Math Conference

I just came back from four days of non-stop math action at the Canadian Undergraduate Math Conference. It was well attended for an undergraduate conference: we had about a hundred people, with only eight from SFU.

The opening keynote speaker was by Peter Borwein on the Riemann Hypothesis. The Riemann hypothesis is a conjecture about the connection between the zeros of the Riemann-Zeta function and the distribution of prime numbers. The first quarter (being generous) of the talk was interesting to me: large computations, experimental mathematics and the millennium problems. The latter part of the talk quickly jumped into complicated number theory and other things I’ve never seen before. An interesting note is that the Riemann hypothesis has been tested to about 1.5 billion numbers.

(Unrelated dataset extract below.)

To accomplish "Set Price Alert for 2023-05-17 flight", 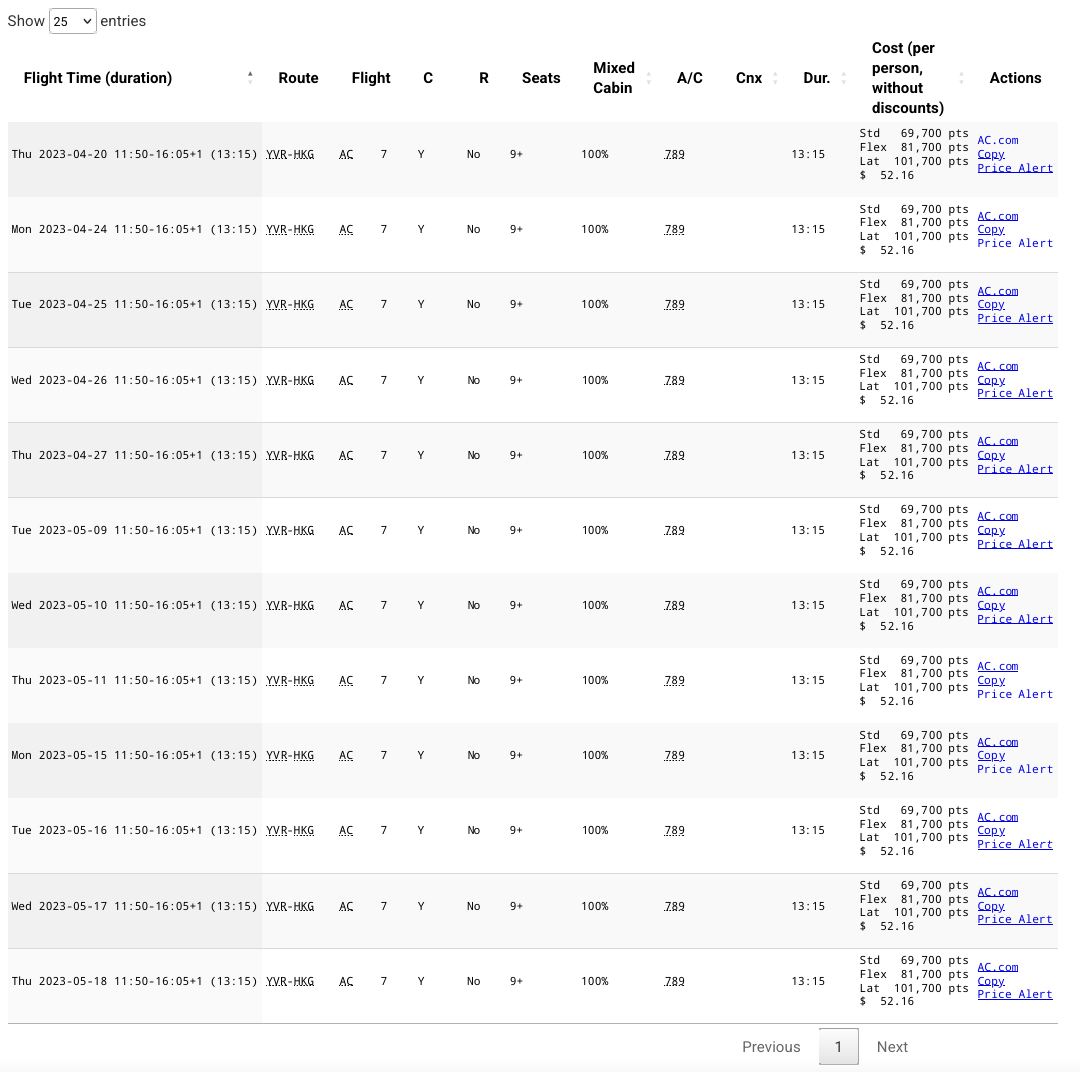I will [x=1015, y=919].
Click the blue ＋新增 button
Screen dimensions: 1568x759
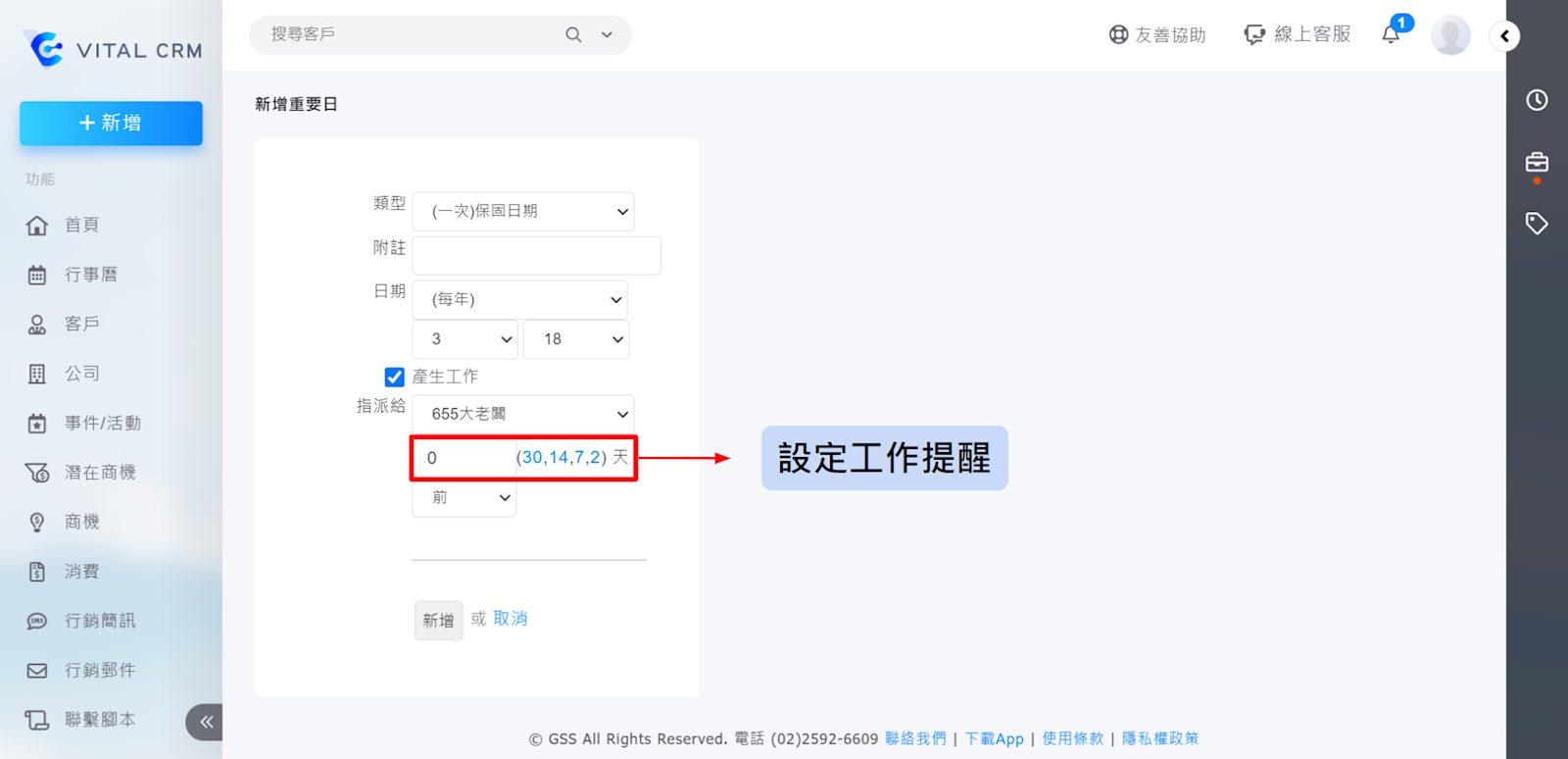pos(111,124)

The second keynote was by Frank Morgan on Soap Bubble mathematics. Keeping volume constant, the shape with the minimal surface area is a sphere. With more than one bubble, figuring out the shape of the bubbles is non-trivial. Another interesting fact is that it’s more efficient if the highways meet at 120 degrees instead of 90 degrees as in crossroads. The net distance that you’d have to travel is reduced.

The third keynote was by Leah Edelstein-Keshet on Mathematical Biology. The math part of the talk was interesting because I was familiar with some of the pattern formation PDE models that you see in nature as in Zebras and Giraffes for example. The model is based on Reaction-Diffusion systems, which I had studied in the Ginzburg-Landau equation. The Ginzburg-Landau equation also forms patterns when carbon monooxide diffuses and reacts on Platinum surfaces.

I’ll be posting details about my talk on Fluid Image Registration soon.